He wasn’t a talkative cat so I hadn’t expected him to even meow at me, so I made the rash decision to just do it. Shave it off today, tomorrow, and everyday it grows back after. The razor came to touch my skin when my ears were suddenly filled with a horrible crackling noise, like someone had turned on an old radio and didn’t know how to tune it. It was scratchy and snowy, distant but close all at once—it startled me so much that the razor fell from my hand, bounced off the counter, and into the sink. 

“Everything’s changing. No use fighting.”

It felt as if time had stopped as I waited for a figure to come through the doorway and into the yellow lit, yellow walled, yellow sink bathroom to—I don’t know what I thought—get me? But nothing came, so I looked at the cat to ask if he had heard it too, to ground myself in the moment and come back to reality. When my eyes latched on to him I was looking down his throat as his head tilted back to leave his mouth gaping like a pit.

“Everything’s changing.” His mouth didn’t move around the words, it sounded like he had swallowed someone and they were speaking from the depths of his little belly. “No use fighting.”

Somehow, my voice came through the choking fear that clutched my throat. “What happens if I–if I try?”

“Resistance doesn’t stop it, only slows. Change is inevitable. This—” His voice came like an angered hiss. “—is you.”

I looked in the mirror at my reflection and couldn’t recognize myself through the rows of teeth and black eyes glinting back at me. My face still felt soft to the touch, but my hands moved with long, monstrous claws across the glass. It must be a dream or a panicked delusion. I was just having a breakdown from the stress and was having a nightmare that was extremely lucid, but not impossible. 

Cats don’t talk. I’m not a monster. It’s not real.

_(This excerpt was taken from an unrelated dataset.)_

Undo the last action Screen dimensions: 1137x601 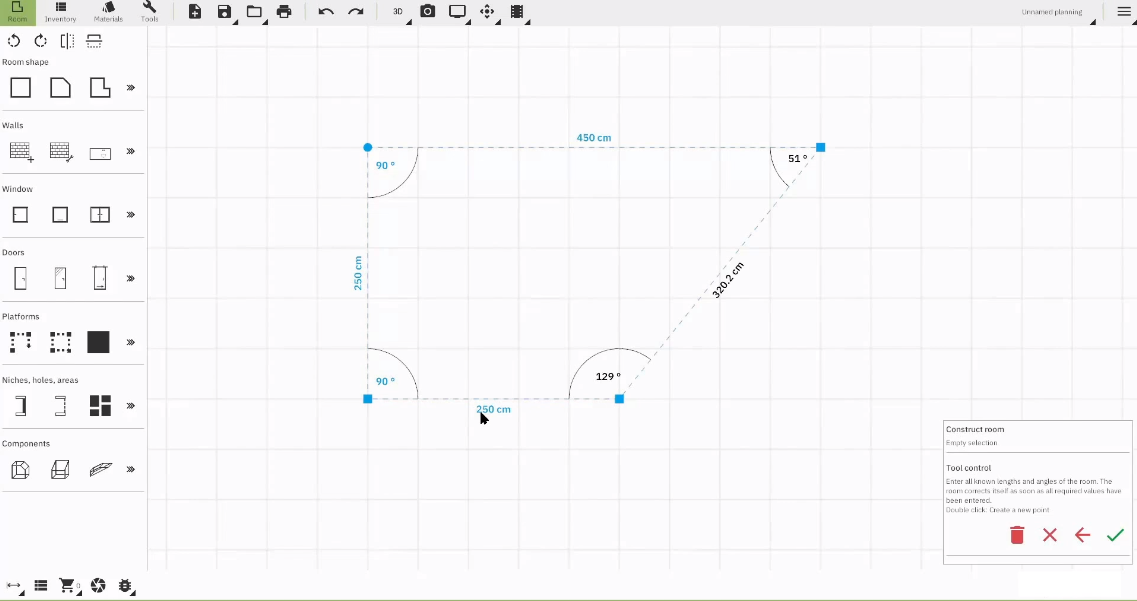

I wiped the cream from my face, turned off the lights, and went to bed without the strength to fully expand my lungs. My fingers gripped the sheets so tightly that they grew damp under the shake of my fists and I stared at the black ceiling for hours listening to distant whimpering down the hall.

 

****

 

On Monday night I sat on the edge of my bed with my fingers ripping holes into the mattress as the full moon watched me quietly through the cracked window. I gripped it like I was trying not to float away with my thoughts that were giving me the spins. Nausea struck me like a firm slap on the back and tears fell and dried in intervals like a spring shower. I didn’t know what to do and I was frightened.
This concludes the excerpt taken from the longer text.